▸ **TEKS BACAAN**:
====================
Biografi Ibnu Al-Haitham
Abu Muhammad Abdurrahman bin Muhammad Abi Hatim bin Idris bin Mundzir bin Dawud bin Mihran bin Al-Handhali Ar-Razi atau yang sering dikenal dengan sebutan Ibnu al-Haitham ini lahir di Rayy pada abad 240 H. Ayahnya bernama Abu Hatim yang merupakan tokoh besar Islam pada masa tersebut di bidang hadis. Ibnu al-Haitham adalah pribadi yang produktif, Beliau juga merupakan sosok yang senang belajar. Setelah menyelesaikan kajiannya terhadap kitab suci Al-Qur’an, ia melanjutkan pembelajarannya dengan mengumpulkan hadis-hadis dari para ulama di tanah airnya, yakni Rayy (kini sekitaran Tehran, Iran). Sudah banyak karya tulis yang beliau sumbang untuk kontribusi ilmu pengetahuan.
Ibnu al-Haitham melakukan hijrah ke Baghdad yang pada saat itu merupakan pusat pendidikan atau oase intelekual dunia. Ia merantau untuk menimbah ilmu. Dan tidak hanya di Baghdad, Ibnu al-Haitham juga hijrah ke Mesir untuk melanjutkan pendidikan di Universitas al-Azhar. Beliau mempelajari banyak sekali ilmu pengetahuan, seperti ilmu matematika, geometri, fisika, filsafat, ilmu falak, ilmu optik dan lain-lain.
Dari banyaknya ilmu pengetahuan yang ia pelajari, Ibnu al-Haitham memfokuskan kajiannya lebih dalam untuk mempelajari ilmu optik–yang merupakan salah satu cabang dalam ilmu fisika yang mempelajari mengenai teori cahaya. Dikatakan bahwasannya kurang lebih sekitar 200 buku terkait analisa yang dibuat oleh Ibnu al-Haitham sewaktu mempelajari ilmu cahaya sehingga menjadikannya sebagai orang pertama yang menulis data penting terkait ilmu cahaya.
====================
▸ **DATA MENTAH**:
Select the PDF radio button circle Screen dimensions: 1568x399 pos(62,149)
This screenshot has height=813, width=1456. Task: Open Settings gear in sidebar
====================
▸ **DAFTAR SOAL**:
a) Tuliskan kembali secara persis bagian biografi Ibnu al-Haitham yang dimulai dari "Biografi Ibnu Al-Haitham" dan berlanjut hingga "kontribusi ilmu pengetahuan.".
b) Teruskan biografi Ibnu al-Haitham mulai setelah kalimat terakhir yang tercantum.

▸ **JAWABAN SOAL**:
a)
Biografi Ibnu Al-Haitham
Abu Muhammad Abdurrahman bin Muhammad Abi Hatim bin Idris bin Mundzir bin Dawud bin Mihran bin Al-Handhali Ar-Razi atau yang sering dikenal dengan sebutan Ibnu al-Haitham ini lahir di Rayy pada abad 240 H. Ayahnya bernama Abu Hatim yang merupakan tokoh besar Islam pada masa tersebut di bidang hadis. Ibnu al-Haitham adalah pribadi yang produktif, Beliau juga merupakan sosok yang senang belajar. Setelah menyelesaikan kajiannya terhadap kitab suci Al-Qur’an, ia melanjutkan pembelajarannya dengan mengumpulkan hadis-hadis dari para ulama di tanah airnya, yakni Rayy (kini sekitaran Tehran, Iran). Sudah banyak karya tulis yang beliau sumbang untuk kontribusi ilmu pengetahuan.

b)
Ibnu al-Haitham adalah sosok yang meyakini bahwa garis lurus yang mengeluarkan sinar cahaya itu mempunyai titik spektrum cahaya di setiap permukaannya. Tak hanya berpendapat dan menganalisa, Ibnu al-Haitham juga melakukan uji percobannya (eksperimen) konkret. Ia meneliti bagaimana cahaya melintasi medium yang belakangan dikenal sebagai teori pembiasaan cahaya di masa kini.
Selain melakukan percobaan atau eksperimen dengan menghasilkan kesimpulan adanya teori pembiasan cahaya, Ibnu al-Haitham juga turut melakukan uji percobaan tentang keragaman spektrum warna cahaya. Yang mana di dalam melakukan eksperimen ia menjelaskan adanya kemunculan pelangi, gerhana, serta bayangan. Ibnu al-Haitham adalah ilmuwan yang juga menjabarkan bagaimana indera penglihatan manusia, yakni mata, dapat melihat benda, dan bagaimana mata dapat memantulkan cahaya serta mengirimkan sinyal ke otak dengan sangat amat tepat. Ia menggunakan rumus geometri matematis di dalam menjelaskan terkait bagaimana citra mata dalam menangkap suatu objek.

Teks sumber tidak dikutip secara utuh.